Rural education requires funding rethink Liu ZeyunChina Daily Updated: 2006-02-13 05:28
The current financing system underpinning rural education cannot pay for a
free nine-year compulsory education. The system must be reformed to ensure
adequate funding for the economically underdeveloped countryside.
Since the mid-80s, China has gradually established an educational funding
system based on local resources, including both fiscal and non-fiscal funding.
County-level fiscal funding has been the backbone of rural educational
financing. In 2001, the State Council decided to reiterate the role of local
governments in supporting compulsory education.
This allows both the public and local governments to develop compulsory
education.
China suffers from wide income gaps between different regions. Official
surveys show urban residents earn an average of three times as much as their
rural counterparts. Considering the benefits city dwellers tend to enjoy, such
as pensions, medical care and unemployment insurance, the gap could be said to
be wider.
This has made it extremely difficult to pool funds in rural areas to support
local compulsory education. Many poor farmers have to spend most of their income
on the basics to feed their families and pay for agricultural production. They
have to cut everyday expenditure or production costs if they are to come up with
tuition fees for their children.
Local governments are not rich enough to pay for compulsory education. Since
1994, when China launched its taxation sharing system, under which the central
and local governments share national revenues, the lower-level governments have
been less powerful financially.
In 2001, for example, the per capita disposable funding of the central and
provincial governments was 27,228 yuan (US$3,280) while that of county-level
coffers was only 435 yuan (US$52). In western regions, funds for developing
social services are even more restricted.
But the 1986 Law on Compulsory Education stipulates that developing
compulsory education is one of the major tasks assigned to county-level
governments, many of which are financially incapable of accomplishing that task,
especially in the poor western regions.
The funding shortages will affect the future prospects of many rural
children, who could have improved their situation through education.
The central leadership has hammered out a national development blueprint that
declares rural development, including compulsory education, to be a policy
priority. It has put forward the idea of building a new socialist countryside, a
drive that is expected to change the social and economic landscape of rural
areas in an all-round way.
To that end, the financing system for rural compulsory education must be
reformed.
Compulsory education should be free. But given current conditions this is not
realistic. Perhaps the government could first provide free compulsory education
in poor rural areas before spreading this service nationwide in the future, when
it becomes financially possible.
Financing is an inevitable obstacle to providing free education. Before 2003,
when China began to implement its tax-for-fee reform in rural areas, fiscal
support and extra educational fees supported compulsory education. Since then,
only fiscal support has been available so funding shortages have worsened.

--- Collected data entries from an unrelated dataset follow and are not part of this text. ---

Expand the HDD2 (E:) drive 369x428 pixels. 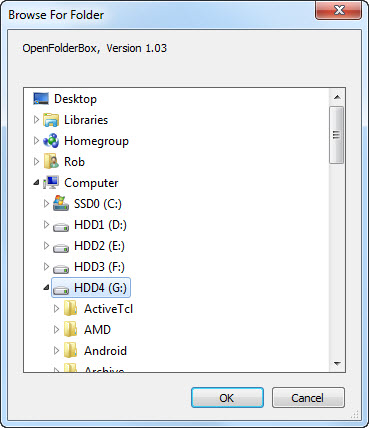(x=46, y=246)
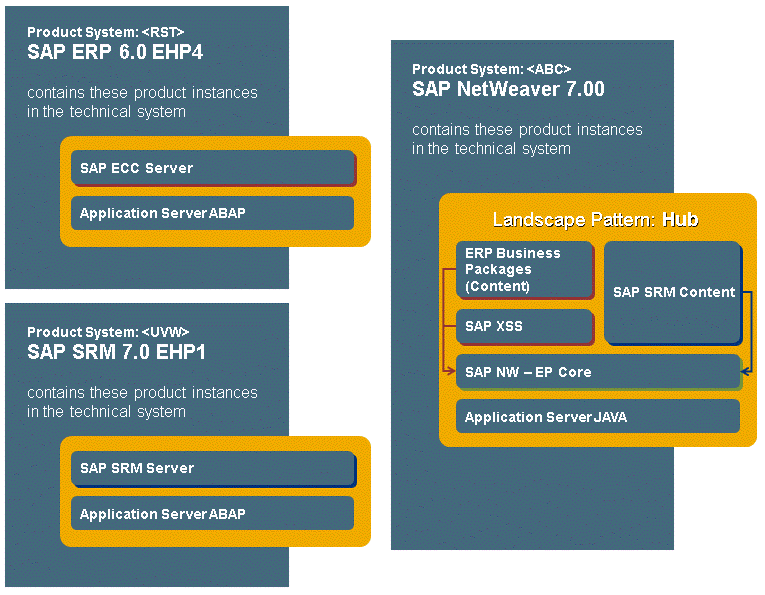Click the Application Server JAVA box

click(x=597, y=417)
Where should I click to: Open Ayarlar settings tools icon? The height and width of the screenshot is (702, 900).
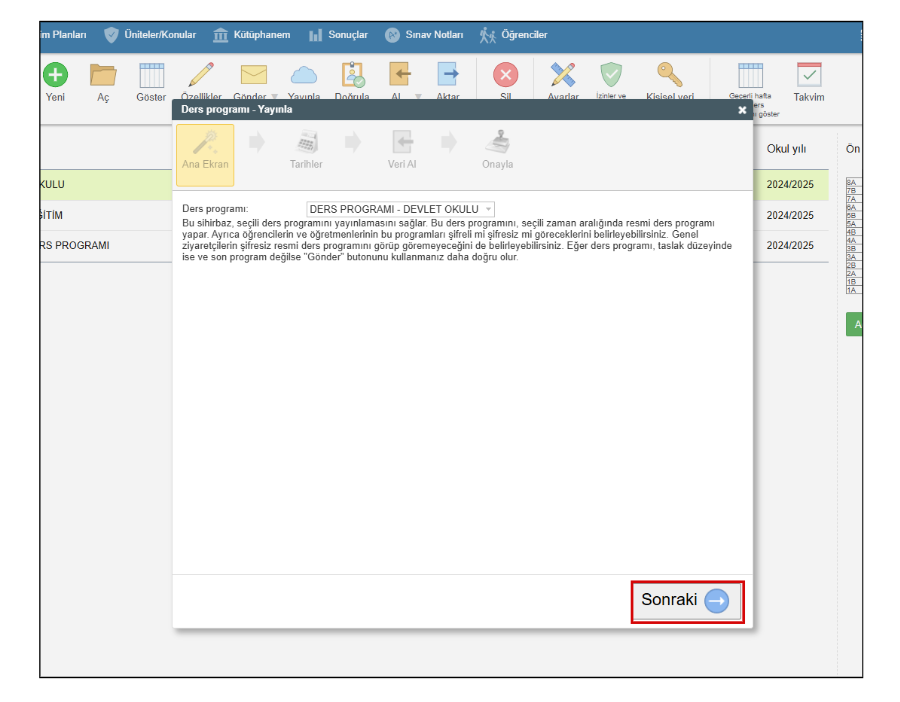[x=563, y=75]
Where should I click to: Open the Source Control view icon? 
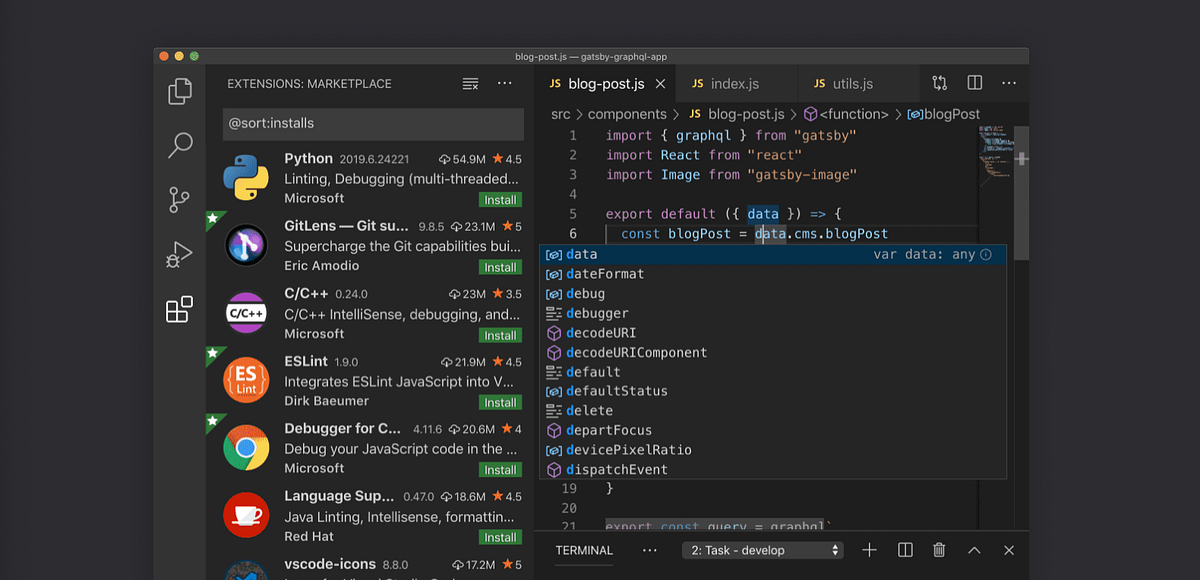179,200
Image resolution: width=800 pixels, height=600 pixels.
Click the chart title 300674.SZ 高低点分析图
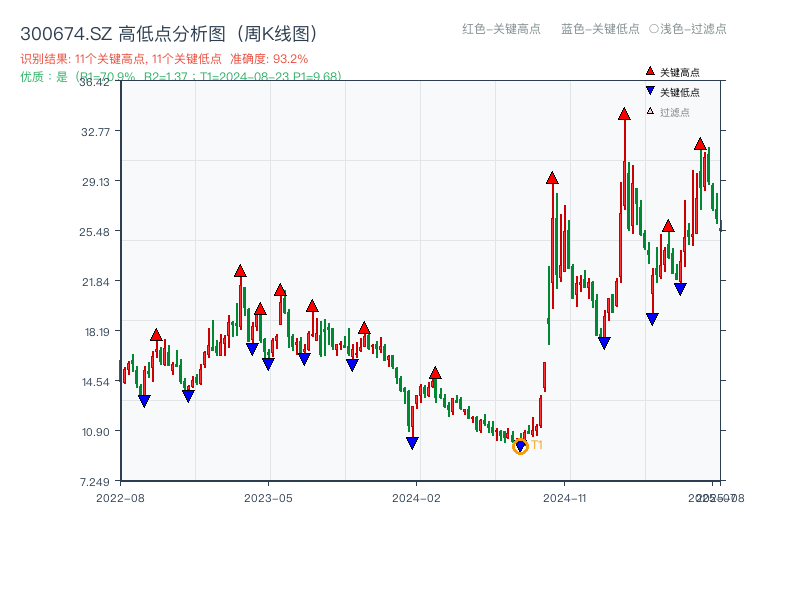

The experiences of developed countries show systems that rely on county-level
coffers to shoulder the lion's share of compulsory educational costs block the
development of a country's education provision. These countries have shifted
part of the cost of compulsory education to provincial and central governments
and established a regime that shares costs among central, provincial and
county-level coffers.
An advisable solution for China is for the central government to pay for
teachers' wages, which are currently drawn from county-level coffers. Economists
estimate the costs will amount to 50 billion yuan (US$6.2 billion), which
accounts for less than 5 per cent of annual central fiscal income. If just
teachers in western regions are considered, only 23.2 billion yuan (US$2.8
billion) would be needed, according to Lin Yifu, a renowned economist from
Peking University's China Centre for Economic Research.
Such an arrangement is affordable for the central government.
Local governments will shoulder the costs of infrastructure and other
expenditures.
Since the wages of teachers account for most of the expenditure on compulsory
education, such an arrangement will solve the problem of funding shortages in
rural areas.
The central government has poured vast sums of money into compulsory
education in rural areas in the form of payment transfers, and has promised to
invest more. This will do much to bridge the educational gap between prosperous
urban areas and poor rural regions.
As for provincial governments, they should establish grant systems to support
students from poverty-stricken families.
Some provinces have started to implement such schemes, but more must follow
suit.
The author is a researcher at the School of Economics and Business
Administration of Beijing Normal University.